Re: [PATCH v7 19/31] merge-recursive: add get_directory_renames()

Eric Sunshine <sunshine@xxxxxxxxxxxxx> · Sat, 3 Feb 2018 23:42:58 -0500

On Sat, Feb 3, 2018 at 9:04 PM, Elijah Newren <newren@xxxxxxxxx> wrote:
> On Sat, Feb 3, 2018 at 2:32 PM, Elijah Newren <newren@xxxxxxxxx> wrote:
>> On Fri, Feb 2, 2018 at 5:02 PM, Stefan Beller <sbeller@xxxxxxxxxx> wrote:
>>> On Tue, Jan 30, 2018 at 3:25 PM, Elijah Newren <newren@xxxxxxxxx> wrote:
>>>> +       while (*--end_of_new == *--end_of_old &&
>>>> +              end_of_old != old_path &&
>>>> +              end_of_new != new_path)
>>>> +               ; /* Do nothing; all in the while loop */
>>>
>>> Assuming many repos are UTF8 (including in their paths),
>>> how does this work with display characters longer than one char?
>>> It should be fine as we cut at the slash?
>>
>> Can UTF-8 characters, other than '/', have a byte whose value matches
>> (unsigned char)('/')?  If so, then I'll need to figure out how to do
>> utf-8 character parsing.  Anyone have pointers?
>
> Well, after digging around for a while, I found this claim on the
> Wikipedia page for UTF-8:
>
>   Since ASCII bytes do not occur when encoding non-ASCII code points
> into UTF-8, UTF-8 is safe to use within most programming and document
> languages that interpret certain ASCII characters in a special way,
> such as "/" in filenames, "\" in escape sequences, and "%" in printf.
>
> So, unless I'm reading something wrong here, I think that means this
> code is just fine as it is.

You're reading it correctly.

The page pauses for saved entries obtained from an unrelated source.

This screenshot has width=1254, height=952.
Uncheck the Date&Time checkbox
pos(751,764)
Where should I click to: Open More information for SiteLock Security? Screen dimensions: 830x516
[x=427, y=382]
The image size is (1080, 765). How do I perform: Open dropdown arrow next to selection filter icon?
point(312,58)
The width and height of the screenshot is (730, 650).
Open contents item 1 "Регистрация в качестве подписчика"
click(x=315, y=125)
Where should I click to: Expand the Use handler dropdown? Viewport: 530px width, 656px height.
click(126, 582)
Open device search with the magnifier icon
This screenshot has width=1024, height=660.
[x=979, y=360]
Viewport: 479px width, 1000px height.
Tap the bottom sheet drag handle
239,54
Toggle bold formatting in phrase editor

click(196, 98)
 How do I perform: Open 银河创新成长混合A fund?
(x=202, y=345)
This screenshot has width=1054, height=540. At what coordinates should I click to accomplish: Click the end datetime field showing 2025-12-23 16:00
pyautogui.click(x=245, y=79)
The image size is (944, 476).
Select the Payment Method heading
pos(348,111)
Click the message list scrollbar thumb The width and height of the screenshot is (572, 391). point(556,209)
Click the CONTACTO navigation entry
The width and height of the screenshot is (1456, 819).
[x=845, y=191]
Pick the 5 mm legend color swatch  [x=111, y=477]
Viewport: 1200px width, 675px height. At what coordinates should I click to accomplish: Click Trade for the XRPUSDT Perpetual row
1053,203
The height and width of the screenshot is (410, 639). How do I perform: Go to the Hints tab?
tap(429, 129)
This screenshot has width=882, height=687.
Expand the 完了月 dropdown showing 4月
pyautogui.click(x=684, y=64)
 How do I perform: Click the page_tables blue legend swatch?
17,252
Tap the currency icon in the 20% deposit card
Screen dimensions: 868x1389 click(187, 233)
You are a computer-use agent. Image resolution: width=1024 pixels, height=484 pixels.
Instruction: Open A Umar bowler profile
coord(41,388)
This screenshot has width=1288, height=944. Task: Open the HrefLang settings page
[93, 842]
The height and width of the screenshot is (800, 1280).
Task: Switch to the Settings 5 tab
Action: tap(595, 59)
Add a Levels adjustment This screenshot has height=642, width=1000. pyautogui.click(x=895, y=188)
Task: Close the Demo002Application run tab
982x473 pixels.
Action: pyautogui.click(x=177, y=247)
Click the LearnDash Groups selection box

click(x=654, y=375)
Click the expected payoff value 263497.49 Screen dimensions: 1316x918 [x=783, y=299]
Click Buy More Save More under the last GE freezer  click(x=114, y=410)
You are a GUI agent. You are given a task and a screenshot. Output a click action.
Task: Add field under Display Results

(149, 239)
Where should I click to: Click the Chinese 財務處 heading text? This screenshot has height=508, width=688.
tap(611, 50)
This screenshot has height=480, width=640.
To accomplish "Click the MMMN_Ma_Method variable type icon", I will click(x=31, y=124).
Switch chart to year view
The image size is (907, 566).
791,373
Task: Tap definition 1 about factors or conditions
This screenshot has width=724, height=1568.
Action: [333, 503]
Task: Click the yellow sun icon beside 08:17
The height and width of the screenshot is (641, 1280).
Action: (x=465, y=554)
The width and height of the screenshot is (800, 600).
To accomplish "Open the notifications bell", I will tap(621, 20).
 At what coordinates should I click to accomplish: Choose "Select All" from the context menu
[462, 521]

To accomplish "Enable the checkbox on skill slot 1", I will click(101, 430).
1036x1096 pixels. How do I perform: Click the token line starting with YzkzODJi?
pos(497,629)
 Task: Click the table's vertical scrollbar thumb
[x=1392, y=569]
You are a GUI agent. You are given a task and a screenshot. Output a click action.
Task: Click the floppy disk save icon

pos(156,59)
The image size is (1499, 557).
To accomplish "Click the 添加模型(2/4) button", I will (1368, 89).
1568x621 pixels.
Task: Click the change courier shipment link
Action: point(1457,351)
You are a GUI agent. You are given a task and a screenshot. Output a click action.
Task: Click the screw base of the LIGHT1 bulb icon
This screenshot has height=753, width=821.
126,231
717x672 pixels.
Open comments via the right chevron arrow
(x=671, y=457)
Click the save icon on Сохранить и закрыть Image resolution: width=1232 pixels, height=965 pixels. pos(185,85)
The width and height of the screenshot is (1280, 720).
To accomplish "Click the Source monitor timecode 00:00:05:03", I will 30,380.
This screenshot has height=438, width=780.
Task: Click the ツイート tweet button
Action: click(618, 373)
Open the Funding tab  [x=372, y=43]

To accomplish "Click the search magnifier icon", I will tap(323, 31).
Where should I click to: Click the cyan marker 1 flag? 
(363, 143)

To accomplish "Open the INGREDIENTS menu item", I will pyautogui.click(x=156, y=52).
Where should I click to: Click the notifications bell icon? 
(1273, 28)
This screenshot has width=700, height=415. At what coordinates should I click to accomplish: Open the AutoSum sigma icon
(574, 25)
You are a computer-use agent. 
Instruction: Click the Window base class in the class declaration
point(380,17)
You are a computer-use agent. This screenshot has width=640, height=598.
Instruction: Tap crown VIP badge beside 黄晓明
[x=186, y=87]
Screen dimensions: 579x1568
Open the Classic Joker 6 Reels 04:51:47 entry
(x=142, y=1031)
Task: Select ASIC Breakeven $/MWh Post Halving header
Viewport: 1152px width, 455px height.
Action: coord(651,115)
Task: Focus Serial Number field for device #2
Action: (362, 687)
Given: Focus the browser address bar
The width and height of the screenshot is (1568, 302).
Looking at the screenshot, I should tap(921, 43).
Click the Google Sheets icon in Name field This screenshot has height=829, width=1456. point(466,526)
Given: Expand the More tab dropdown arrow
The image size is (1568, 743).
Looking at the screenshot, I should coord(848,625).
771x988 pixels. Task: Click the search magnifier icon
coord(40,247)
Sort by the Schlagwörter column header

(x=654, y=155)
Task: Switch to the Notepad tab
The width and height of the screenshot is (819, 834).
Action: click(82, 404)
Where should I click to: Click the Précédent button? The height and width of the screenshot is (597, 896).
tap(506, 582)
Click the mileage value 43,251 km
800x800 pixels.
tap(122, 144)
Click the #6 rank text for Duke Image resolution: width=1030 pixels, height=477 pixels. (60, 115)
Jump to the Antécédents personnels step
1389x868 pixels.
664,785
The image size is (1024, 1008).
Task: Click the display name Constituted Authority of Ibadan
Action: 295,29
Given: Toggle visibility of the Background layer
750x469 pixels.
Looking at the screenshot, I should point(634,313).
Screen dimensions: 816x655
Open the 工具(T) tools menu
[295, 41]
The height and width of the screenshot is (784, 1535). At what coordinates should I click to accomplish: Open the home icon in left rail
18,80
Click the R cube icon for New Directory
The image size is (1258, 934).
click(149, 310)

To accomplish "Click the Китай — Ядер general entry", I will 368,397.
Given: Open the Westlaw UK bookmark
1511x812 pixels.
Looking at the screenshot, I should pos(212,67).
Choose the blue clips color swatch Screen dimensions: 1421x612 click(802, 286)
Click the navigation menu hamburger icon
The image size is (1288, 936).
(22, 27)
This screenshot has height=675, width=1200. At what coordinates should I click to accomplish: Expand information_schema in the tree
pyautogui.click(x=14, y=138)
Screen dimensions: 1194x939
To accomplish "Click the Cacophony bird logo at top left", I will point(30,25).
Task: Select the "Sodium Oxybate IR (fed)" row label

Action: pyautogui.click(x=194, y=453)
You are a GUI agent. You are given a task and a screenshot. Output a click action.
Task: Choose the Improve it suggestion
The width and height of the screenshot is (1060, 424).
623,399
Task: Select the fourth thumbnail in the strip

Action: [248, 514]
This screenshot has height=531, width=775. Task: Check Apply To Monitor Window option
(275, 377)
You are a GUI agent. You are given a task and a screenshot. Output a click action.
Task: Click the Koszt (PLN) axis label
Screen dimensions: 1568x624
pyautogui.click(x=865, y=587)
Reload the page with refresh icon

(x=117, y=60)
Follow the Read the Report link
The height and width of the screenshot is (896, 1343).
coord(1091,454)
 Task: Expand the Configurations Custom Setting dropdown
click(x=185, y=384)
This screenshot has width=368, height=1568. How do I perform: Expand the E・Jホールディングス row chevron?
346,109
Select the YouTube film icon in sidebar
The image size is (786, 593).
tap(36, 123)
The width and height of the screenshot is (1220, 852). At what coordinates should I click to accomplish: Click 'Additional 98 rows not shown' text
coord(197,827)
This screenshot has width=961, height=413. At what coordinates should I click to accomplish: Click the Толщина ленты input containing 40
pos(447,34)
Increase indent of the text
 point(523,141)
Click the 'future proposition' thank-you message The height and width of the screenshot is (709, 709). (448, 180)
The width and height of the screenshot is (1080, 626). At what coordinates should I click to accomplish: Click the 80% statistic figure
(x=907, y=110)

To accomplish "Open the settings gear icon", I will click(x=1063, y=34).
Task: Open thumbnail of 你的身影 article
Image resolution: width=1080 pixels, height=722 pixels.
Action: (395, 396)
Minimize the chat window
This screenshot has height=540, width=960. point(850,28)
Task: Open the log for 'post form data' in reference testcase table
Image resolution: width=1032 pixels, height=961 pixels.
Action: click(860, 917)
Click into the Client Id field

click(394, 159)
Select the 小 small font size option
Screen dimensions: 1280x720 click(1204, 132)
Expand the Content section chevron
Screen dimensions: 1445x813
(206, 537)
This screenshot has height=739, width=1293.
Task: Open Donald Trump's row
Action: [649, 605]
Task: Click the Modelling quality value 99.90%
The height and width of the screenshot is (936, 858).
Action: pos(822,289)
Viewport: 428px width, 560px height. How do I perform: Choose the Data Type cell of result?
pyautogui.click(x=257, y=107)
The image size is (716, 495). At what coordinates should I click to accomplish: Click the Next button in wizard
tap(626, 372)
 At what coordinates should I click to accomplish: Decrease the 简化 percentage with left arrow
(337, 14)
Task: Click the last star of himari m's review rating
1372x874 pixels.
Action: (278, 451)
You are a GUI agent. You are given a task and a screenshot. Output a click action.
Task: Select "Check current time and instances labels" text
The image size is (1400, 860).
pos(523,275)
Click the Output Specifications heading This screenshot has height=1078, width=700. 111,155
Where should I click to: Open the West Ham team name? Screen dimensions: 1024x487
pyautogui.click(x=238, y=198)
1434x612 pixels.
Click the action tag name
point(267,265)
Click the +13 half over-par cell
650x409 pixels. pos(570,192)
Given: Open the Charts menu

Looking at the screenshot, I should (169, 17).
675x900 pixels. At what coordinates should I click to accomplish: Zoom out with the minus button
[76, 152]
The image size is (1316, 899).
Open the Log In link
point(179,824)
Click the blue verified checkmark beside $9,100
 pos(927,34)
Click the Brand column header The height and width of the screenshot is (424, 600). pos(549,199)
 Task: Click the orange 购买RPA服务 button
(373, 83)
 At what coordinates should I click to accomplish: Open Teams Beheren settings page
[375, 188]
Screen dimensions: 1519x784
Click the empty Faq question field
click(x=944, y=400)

Unicode values greater than \U007f
encoded with UTF-8 will never contain bytes which can be confused with
any 7-bit ASCII character.

It's possible that Stefan was thinking of "combining characters"[1]
which may be "precomposed" and "decomposed"[2], but which appear the
same when rendered. For instance, "ö" might be a single Unicode
codepoint or two codepoints, such as "o" combined with a diaeresis.
It's a potential problem if you're comparing, byte by byte, two
filenames which look the same. However, Git takes pains[3] to avoid
this problem by ensuring (if possible) that filenames are precomposed
within Git even if they happen to be decomposed on the actual
filesystem. So, most likely, your code is okay as-is.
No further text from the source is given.